> What is being asked
Copy the records from the start through the line with "Action: pyautogui.click(x=1856, y=621)", substituting "Display size" for every "Screen dimensions" and changing nothing else; leave the pictures out.

> Extracted information
____________________

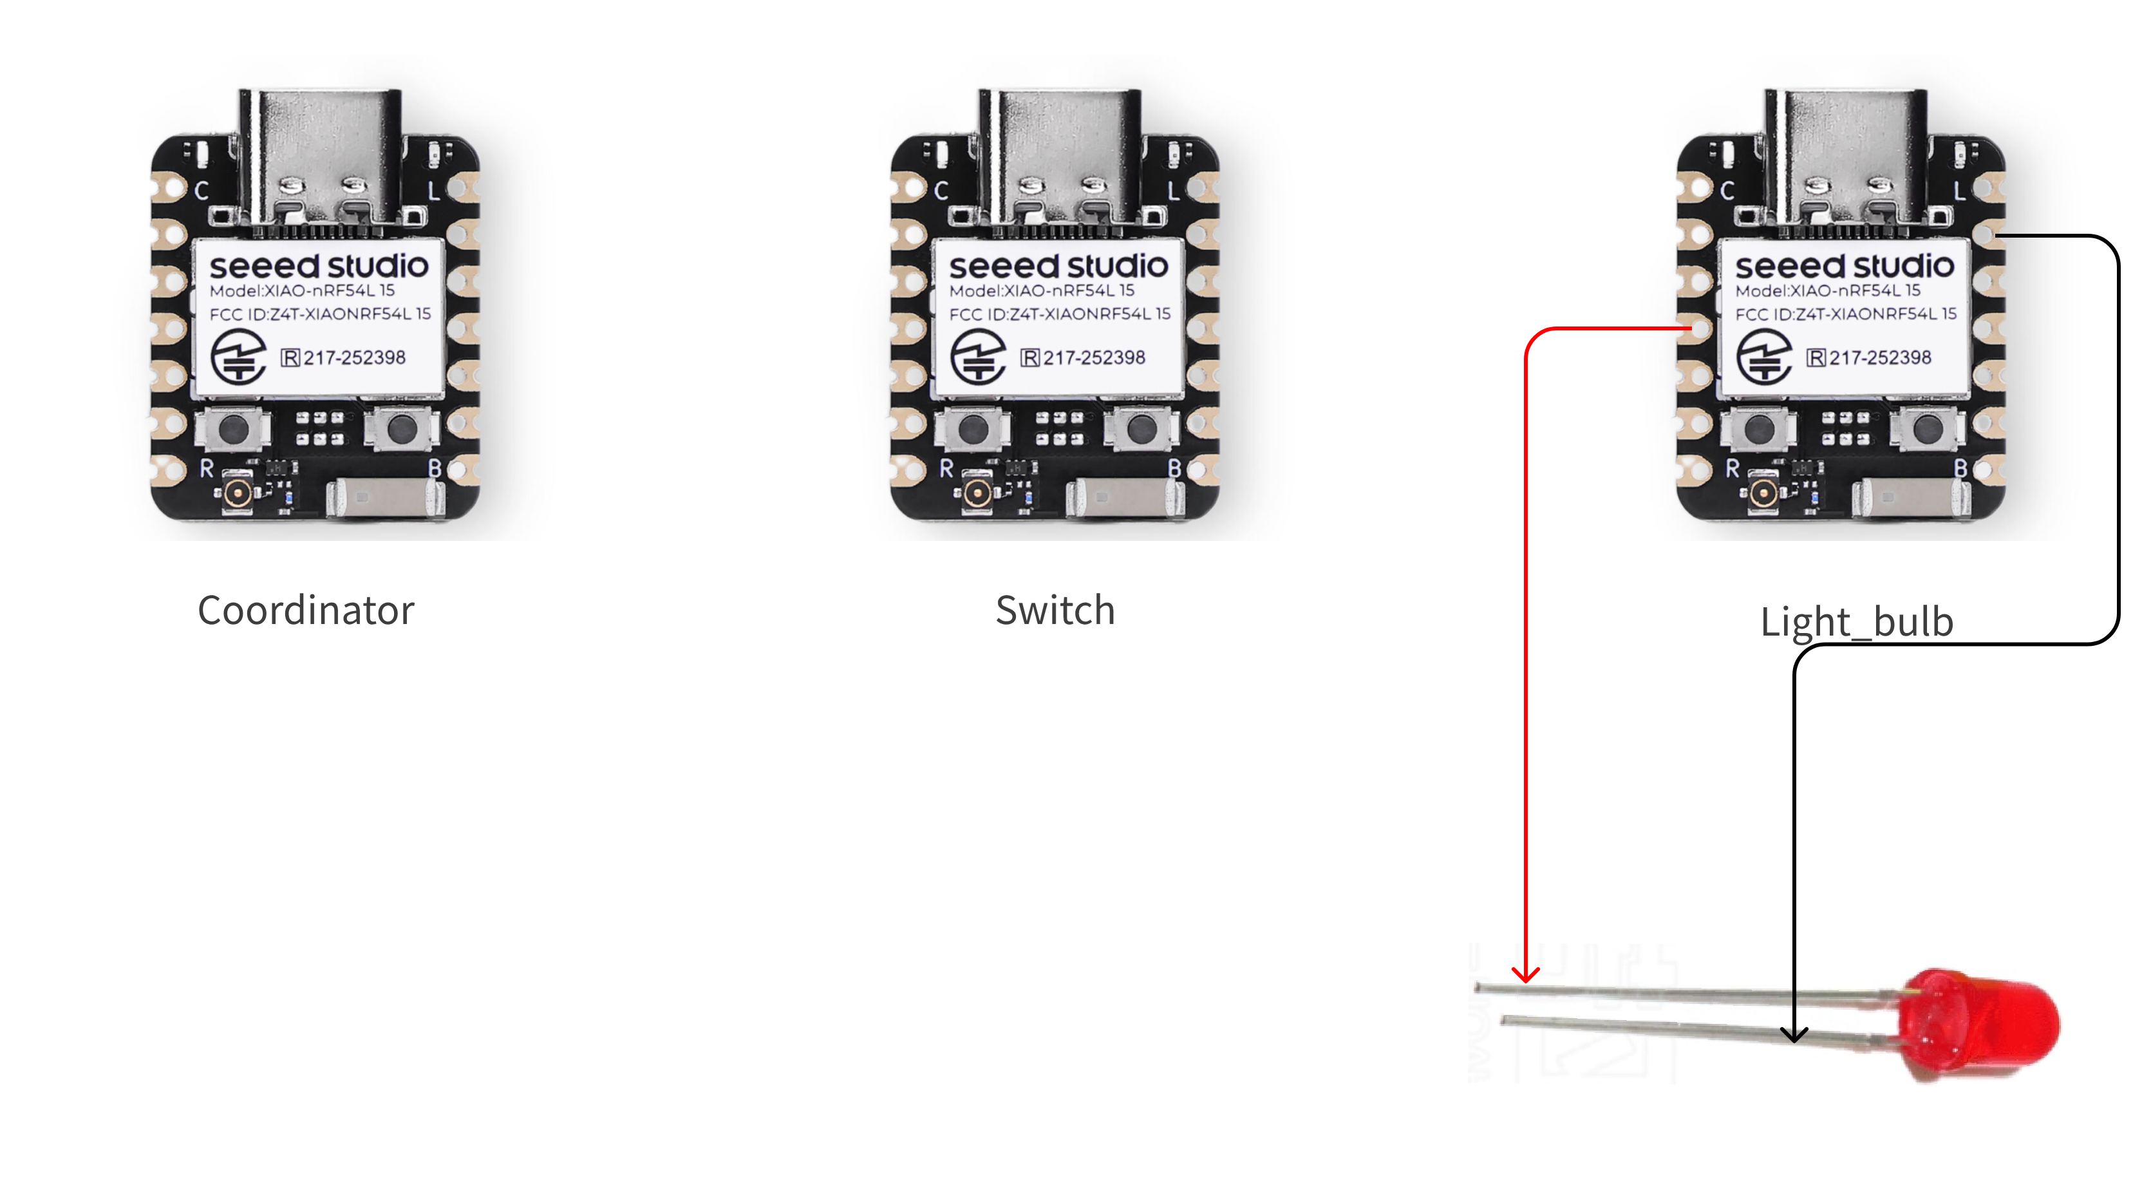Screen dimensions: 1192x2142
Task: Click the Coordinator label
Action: pyautogui.click(x=305, y=610)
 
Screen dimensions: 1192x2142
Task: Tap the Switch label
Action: pyautogui.click(x=1055, y=610)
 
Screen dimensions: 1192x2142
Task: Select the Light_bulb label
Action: pyautogui.click(x=1856, y=621)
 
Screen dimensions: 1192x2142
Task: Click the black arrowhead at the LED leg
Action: pyautogui.click(x=1794, y=1034)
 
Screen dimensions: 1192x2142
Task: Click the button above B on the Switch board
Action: pyautogui.click(x=1141, y=430)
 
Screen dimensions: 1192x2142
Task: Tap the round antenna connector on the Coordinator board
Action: pyautogui.click(x=238, y=493)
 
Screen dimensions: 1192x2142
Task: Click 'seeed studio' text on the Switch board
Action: pyautogui.click(x=1058, y=266)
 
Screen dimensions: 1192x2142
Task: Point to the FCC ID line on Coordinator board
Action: pyautogui.click(x=320, y=314)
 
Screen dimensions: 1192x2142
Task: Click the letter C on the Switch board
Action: pyautogui.click(x=941, y=191)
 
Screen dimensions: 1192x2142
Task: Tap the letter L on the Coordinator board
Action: pyautogui.click(x=433, y=191)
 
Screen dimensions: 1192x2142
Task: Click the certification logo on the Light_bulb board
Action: pyautogui.click(x=1763, y=356)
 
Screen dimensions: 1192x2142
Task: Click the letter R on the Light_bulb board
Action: pyautogui.click(x=1732, y=468)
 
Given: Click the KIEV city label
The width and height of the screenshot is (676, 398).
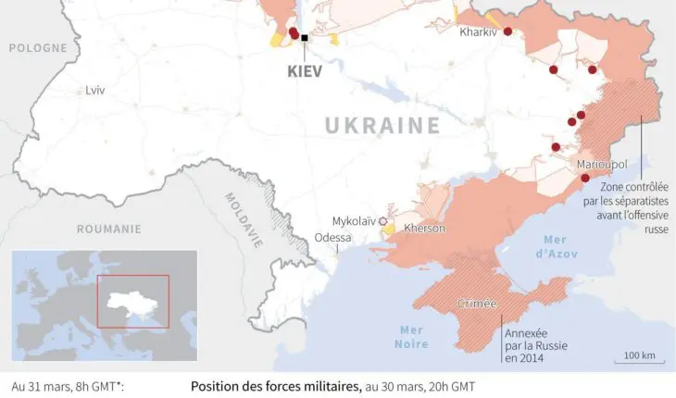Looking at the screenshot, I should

____________________

> Reply
Display size: 1192x2142
Task: Click the Coordinator label
Action: pyautogui.click(x=305, y=610)
 
Display size: 1192x2142
Task: Tap the Switch label
Action: pyautogui.click(x=1055, y=610)
 
Display size: 1192x2142
Task: Select the Light_bulb label
Action: pyautogui.click(x=1856, y=621)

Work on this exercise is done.